(Dataset excerpts)

========================

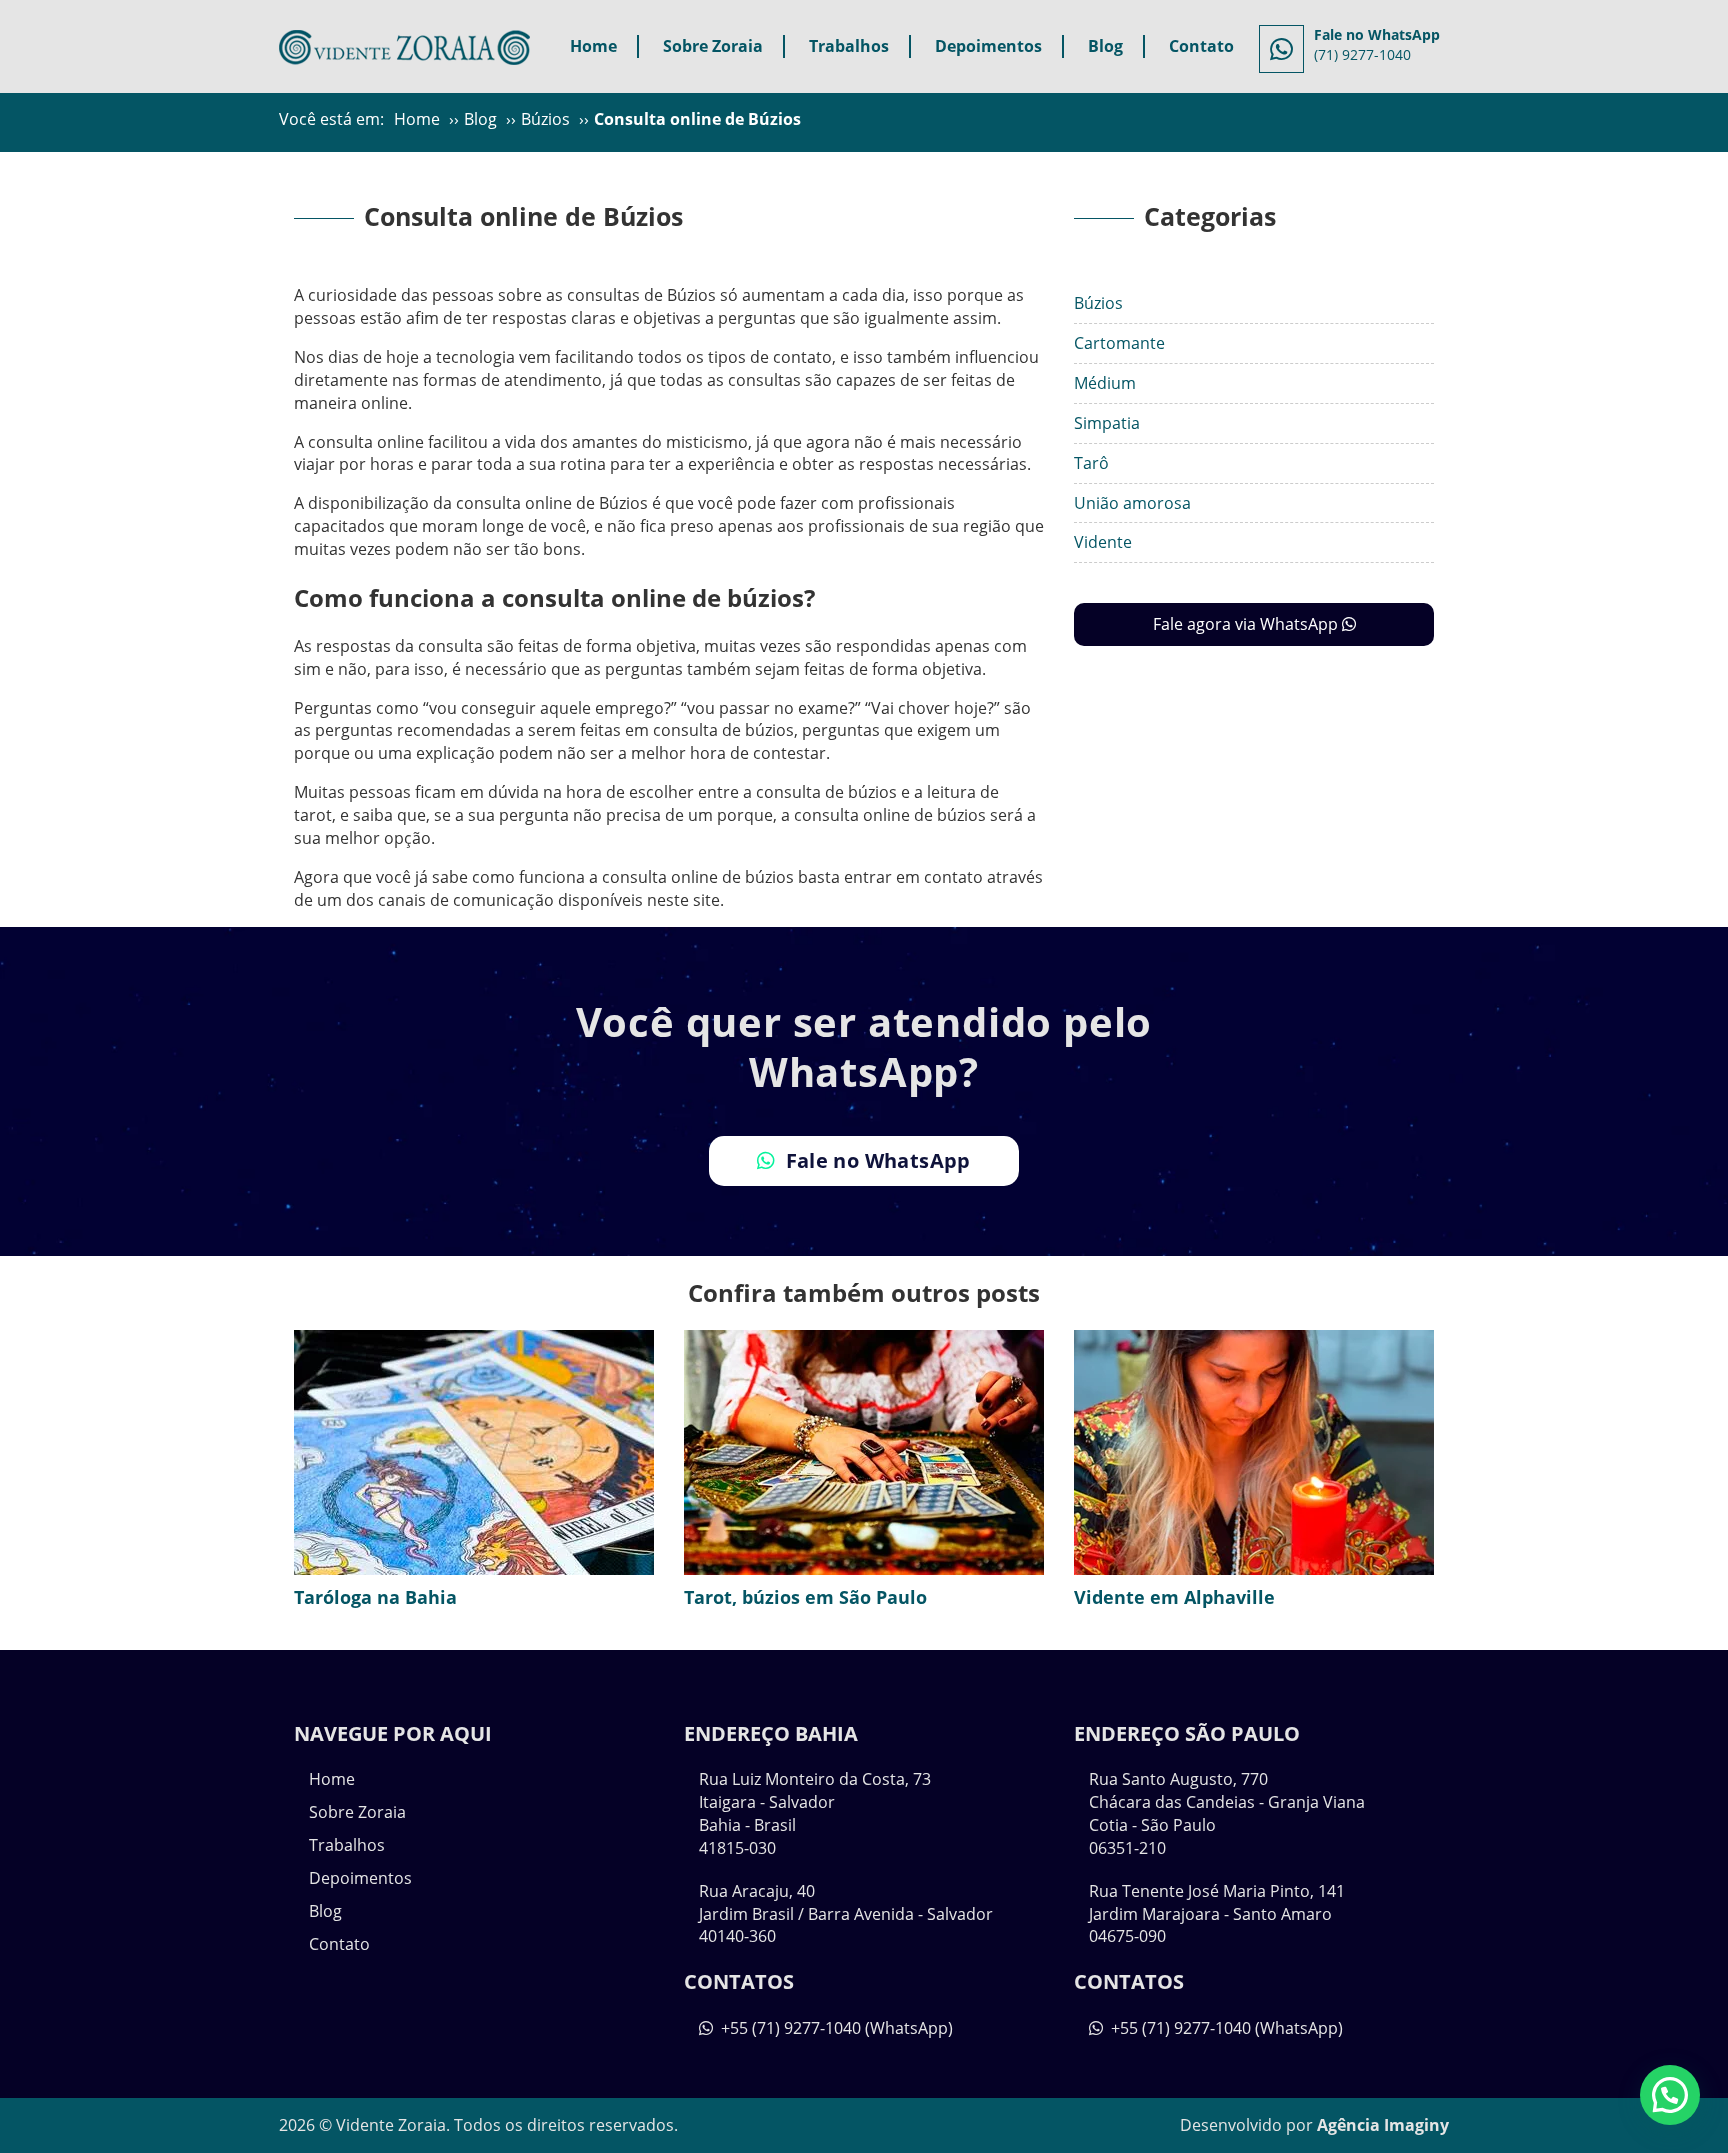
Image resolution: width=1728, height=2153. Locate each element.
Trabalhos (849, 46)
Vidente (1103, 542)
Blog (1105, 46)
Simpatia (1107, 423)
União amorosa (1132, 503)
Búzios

========================

Print each record as it appears above, dropping every picture from the copy.

Image resolution: width=1728, height=2153. Locate each element.
Trabalhos (849, 46)
Vidente (1103, 542)
Blog (1105, 46)
Simpatia (1107, 423)
União amorosa (1132, 503)
Búzios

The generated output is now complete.